BUSINESS OBJECTS S.A. BOARD OF DIRECTORS CHARTER Amended June 5, 2007

EX-10.83 3 f30988exv10w83.htm EXHIBIT 10.83 exv10w83
 

Exhibit 10.83
BUSINESS OBJECTS S.A.
BOARD OF DIRECTORS CHARTER
Amended June 5, 2007
I   BOARD STRUCTURE AND COMPOSITION
 
    The Board of Directors (the “Board”) shall have a majority of directors who meet the criteria for “independence” established by the Nasdaq Stock Market and recommended by the AMF, each as amended from time to time. Directors who meet these criteria are referred to as Independent Directors. The Board shall also have at least three directors who meet the criteria for independence established by the Securities Exchange Act of 1934, as amended, and who serve on Business Objects’ Audit Committee.
 
II   BOARD OPERATIONS AND MEETINGS
 
    Generally, Board members receive information in advance of Board meetings as appropriate so they will have an opportunity to prepare for discussion of the items at the meeting.
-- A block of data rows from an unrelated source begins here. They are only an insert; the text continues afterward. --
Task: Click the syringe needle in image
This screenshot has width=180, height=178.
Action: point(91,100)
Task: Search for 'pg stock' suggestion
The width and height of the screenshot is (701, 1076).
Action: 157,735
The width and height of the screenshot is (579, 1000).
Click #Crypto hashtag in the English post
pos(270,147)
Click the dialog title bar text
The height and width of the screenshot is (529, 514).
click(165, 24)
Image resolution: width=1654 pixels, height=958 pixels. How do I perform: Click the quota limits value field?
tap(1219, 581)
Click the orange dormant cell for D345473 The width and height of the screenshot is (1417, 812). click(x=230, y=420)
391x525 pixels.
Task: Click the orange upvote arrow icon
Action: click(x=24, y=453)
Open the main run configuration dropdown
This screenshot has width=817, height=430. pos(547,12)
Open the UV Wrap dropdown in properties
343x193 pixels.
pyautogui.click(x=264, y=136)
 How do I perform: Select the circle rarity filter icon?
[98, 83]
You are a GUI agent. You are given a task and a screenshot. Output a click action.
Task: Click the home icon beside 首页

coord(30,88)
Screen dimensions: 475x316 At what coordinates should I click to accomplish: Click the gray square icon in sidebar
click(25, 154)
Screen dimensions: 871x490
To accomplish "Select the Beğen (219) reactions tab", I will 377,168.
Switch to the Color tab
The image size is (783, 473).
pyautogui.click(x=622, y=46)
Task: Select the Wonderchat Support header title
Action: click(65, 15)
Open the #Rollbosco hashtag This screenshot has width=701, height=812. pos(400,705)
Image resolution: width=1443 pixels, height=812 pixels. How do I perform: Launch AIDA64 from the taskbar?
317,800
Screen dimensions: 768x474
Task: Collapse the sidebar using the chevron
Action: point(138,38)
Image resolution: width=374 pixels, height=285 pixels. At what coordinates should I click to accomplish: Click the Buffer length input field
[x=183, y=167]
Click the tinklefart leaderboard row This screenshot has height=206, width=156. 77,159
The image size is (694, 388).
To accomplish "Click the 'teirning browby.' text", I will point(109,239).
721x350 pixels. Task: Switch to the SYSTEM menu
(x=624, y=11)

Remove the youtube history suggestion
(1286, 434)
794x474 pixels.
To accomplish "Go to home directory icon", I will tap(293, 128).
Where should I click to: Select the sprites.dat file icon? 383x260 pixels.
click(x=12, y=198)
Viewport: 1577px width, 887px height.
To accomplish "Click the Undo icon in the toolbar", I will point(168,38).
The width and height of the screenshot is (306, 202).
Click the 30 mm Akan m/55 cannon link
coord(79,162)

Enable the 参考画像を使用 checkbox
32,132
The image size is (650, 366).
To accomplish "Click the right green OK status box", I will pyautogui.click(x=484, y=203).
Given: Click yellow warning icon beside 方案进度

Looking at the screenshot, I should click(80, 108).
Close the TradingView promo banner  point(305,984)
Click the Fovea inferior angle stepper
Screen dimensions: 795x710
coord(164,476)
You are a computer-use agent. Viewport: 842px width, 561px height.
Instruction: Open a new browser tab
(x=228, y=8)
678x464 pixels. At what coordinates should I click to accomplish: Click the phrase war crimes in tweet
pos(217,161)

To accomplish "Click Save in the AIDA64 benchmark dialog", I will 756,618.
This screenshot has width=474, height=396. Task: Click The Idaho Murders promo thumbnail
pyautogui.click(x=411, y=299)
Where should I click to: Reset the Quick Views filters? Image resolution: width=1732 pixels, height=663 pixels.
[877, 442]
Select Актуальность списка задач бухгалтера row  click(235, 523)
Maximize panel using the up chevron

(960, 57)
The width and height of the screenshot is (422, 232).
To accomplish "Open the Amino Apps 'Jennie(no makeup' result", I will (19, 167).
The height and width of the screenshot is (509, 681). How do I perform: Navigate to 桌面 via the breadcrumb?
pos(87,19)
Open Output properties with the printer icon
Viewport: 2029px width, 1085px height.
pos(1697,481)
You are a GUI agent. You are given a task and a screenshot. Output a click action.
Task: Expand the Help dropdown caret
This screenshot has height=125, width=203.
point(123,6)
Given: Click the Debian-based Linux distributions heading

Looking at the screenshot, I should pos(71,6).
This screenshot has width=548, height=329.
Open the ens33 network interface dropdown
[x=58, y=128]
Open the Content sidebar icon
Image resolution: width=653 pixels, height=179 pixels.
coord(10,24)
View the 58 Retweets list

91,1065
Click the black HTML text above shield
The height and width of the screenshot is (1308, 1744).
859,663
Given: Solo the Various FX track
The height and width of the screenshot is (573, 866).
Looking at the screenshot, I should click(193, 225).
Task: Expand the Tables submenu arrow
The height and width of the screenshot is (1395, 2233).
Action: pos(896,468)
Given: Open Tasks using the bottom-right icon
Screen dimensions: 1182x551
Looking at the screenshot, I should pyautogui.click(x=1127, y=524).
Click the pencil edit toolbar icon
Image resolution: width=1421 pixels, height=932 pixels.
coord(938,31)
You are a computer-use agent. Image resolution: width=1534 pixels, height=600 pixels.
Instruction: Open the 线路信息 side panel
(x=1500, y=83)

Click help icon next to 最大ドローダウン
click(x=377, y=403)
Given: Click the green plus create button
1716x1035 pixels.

Particularly sensitive subject matters may be discussed at the meeting without advance distribution of written materials.
 
    At Board meetings, ample time is scheduled to assure full discussion of important matters. Management presentations are scheduled to permit a substantial proportion of Board meeting time to be available for discussion and comments.
 
    Board members are expected to rigorously prepare for and attend and participate in all Board and applicable Committee meetings and to spend the time needed and meet as often as necessary to properly discharge their obligations. Each Board member is expected to ensure that other commitments do not materially interfere with the members’ service as Director.
 
    To facilitate participation, directors may attend in person, via phone conference or via video conference. In accordance with and within the conditions and limits set by French law, Board members attending in person, via phone conference or via video conference are counted for purposes of establishing the quorum and the majority. In accordance with French law, attendance in person by a majority of Board members is required for certain Board decisions, for purposes of establishing the quorum.
 
III   COMMITTEES
 
    The Board of Directors of the Company has four standing committees: a Nominating committee, a Governance Committee, an Audit Committee and a Compensation Committee.
 
    All of the members of the Audit Committee, the Nominating Committee and the Compensation Committee will meet the criteria for independence established by the Nasdaq Stock Market and if applicable the rules of the U.S. Securities and Exchange and Commission. The members of these Committees will also meet the other membership criteria specified in the respective charters.

 


 

    Committee members are appointed by the Board upon recommendation made by the Nominating Committee.
 
    Each of the Committees makes recommendations to the Board, for final decision by the full Board as required by the French Law.
 
    Each Committee has its own charter. The charter sets forth the principles, policies, objectives and responsibilities of the Committees in addition to the qualifications for Committee membership, procedures for Committee member nomination and removal, Committee organization and functioning and how the Committee will communicate with the Board. The charters provide that each Committee will meet to review its performance at least once a year.
 
    The Board and each committee shall have the authority to obtain advice, reports or opinions from internal and external counsel and expert advisors and shall have the power to hire independent legal, financial and other advisors as they may deem necessary, without consulting with, or obtaining approval from, any officer of the Company in advance.
 
    The Board may, from time to time, form new committees as it deems appropriate.
 
IV   SHARE OWNERSHIP PROGRAM
 
    According to French law and the Company’s bylaws, the directors must own at least one share of the Company and have three months from the date of their appointment as director of the Company to comply with this obligation.
 
    Effective on June 5, 2007 (the “Effective Date”), the directors’ minimum share ownership requirement is increased to 5,000 shares of the Company.
 
    Notwithstanding the minimum legal requirements, the current directors have three years from the Effective Date to comply with this additional ownership obligation. Future directors will have three years from the date of their appointment as director of the Company to comply with this additional obligation.
 
    Directors will be permitted to fulfill this ownership requirement through the exercise of warrants and/or the purchase of shares on the open market with cash held in a long-term incentive plan, (described below) or their own funds. Directors will be required to conduct all open market purchases in accordance with applicable laws, the Company’s insider trading policy and the Company’s board charter.
 
    Each director will be required to maintain ownership of a minimum of 5,000 shares until the date on which the director ceases to be a member of the board of directors.
 
    Subject and according to the authorization of the shareholders, the Board is authorized to pay an increased cash compensation, in the form of long-term incentive (LTI) cash, to the non-employee directors, who did not receive any warrants at the time of their appointment as director of the Company or at the time of renewal of the term of their office as director of the Company.